Das Amtsgericht musste den Unverbesserlichen nun zu einer empfindlichen Geldstrafe verurteilen. Ein skurriler Fall aus dem Justizalltag.

Burkhardtsdorf/Aue.

Das Amtsgericht Aue hat jetzt einen 23-jährigen Burkhardtsdorfer zu 2275 Euro Geldstrafe verurteilt. Der Mann hatte sich gleich zweimal mit Polizisten angelegt - aus zum Teil sonderbaren Gründen. "Die Beamten mussten auch Pfefferspray einsetzen", so Gerichtssprecher Hartmut Meyer-Frey.

Erster Fall: Der Angeklagte habe am 10. März dieses Jahres per Notruf die Polizei angerufen. Sein Grund: Er habe seine Freundin geschlagen. Als die Polizei eintraf, weigerte er sich allerdings, sein Fahrzeug zu verlassen und musste von den Polizisten aus dem Wagen gezogen werden. Weiterhin wehrte er sich heftig gegen die polizeilichen Maßnahmen. Absurd: "Die Polizisten konnten überhaupt keine Gewalt gegen die Frau feststellen", so Meyer-Frey. Warum der Mann die Beamten aber angerufen hat, bleibt wohl sein Geheimnis.
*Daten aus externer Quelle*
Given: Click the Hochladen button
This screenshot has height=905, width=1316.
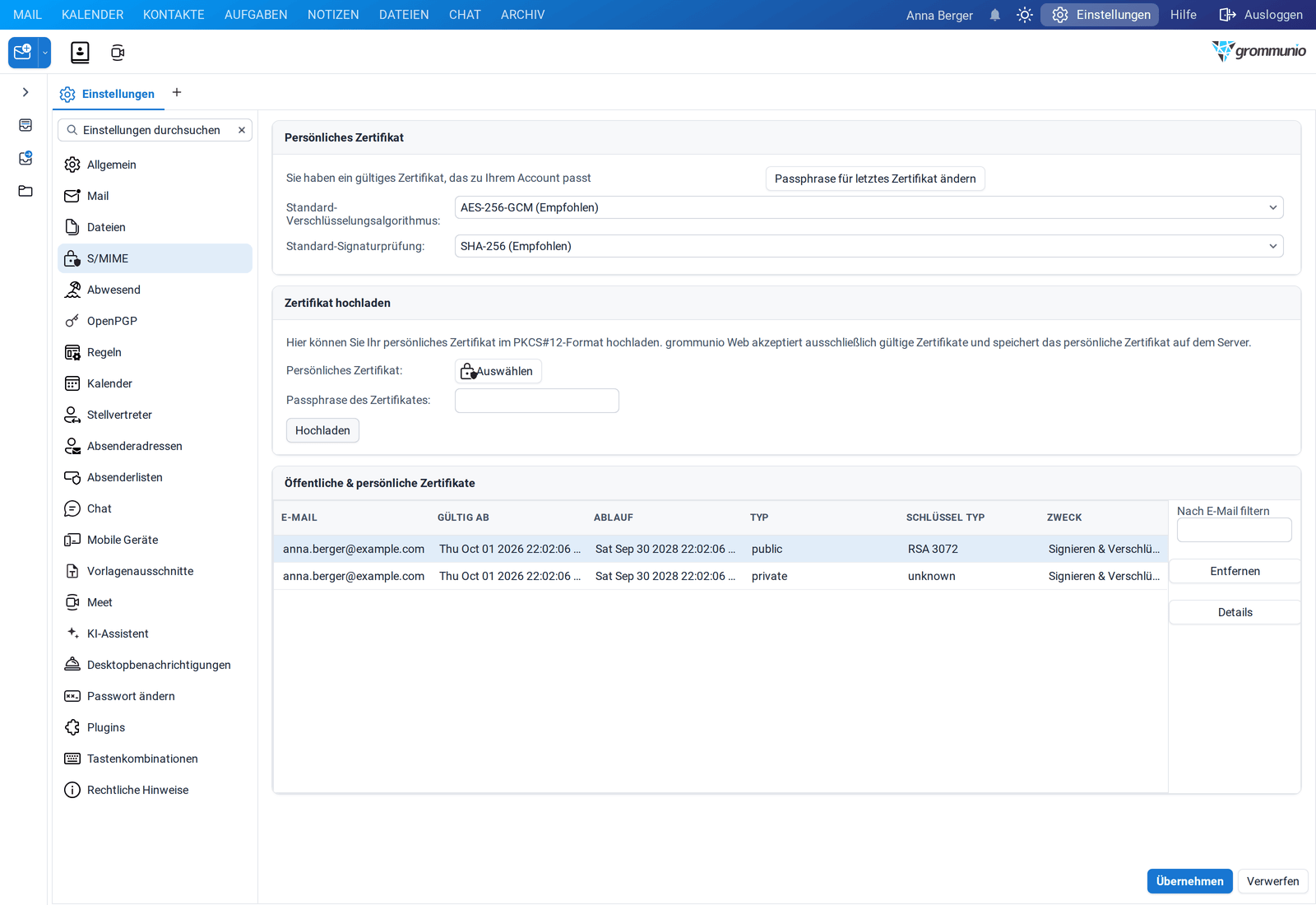Looking at the screenshot, I should pos(322,430).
Zweiter Fall: Keine zwei Monate später, am 6. Mai, soll der Burkhardtsdorfer laut Anklage gegen 3.30 Uhr im Jahnsdorfer Ortsteil Pfaffenhain betrunken mit einem Pkw gefahren sein. Er soll 1,2 Promille Alkohol im Blut gehabt haben. "Als er zur Blutprobe gebracht werden sollte, wehrte er sich wieder heftig gegen diese Maßnahme", erklärte Gerichtssprecher Meyer-Frey weiter.

Das Urteil wegen Widerstands gegen Vollstreckungsbeamte: 65 Tagessätze zu je 35 Euro. Ob die Strafe schon rechtskräftig ist, ist noch unklar.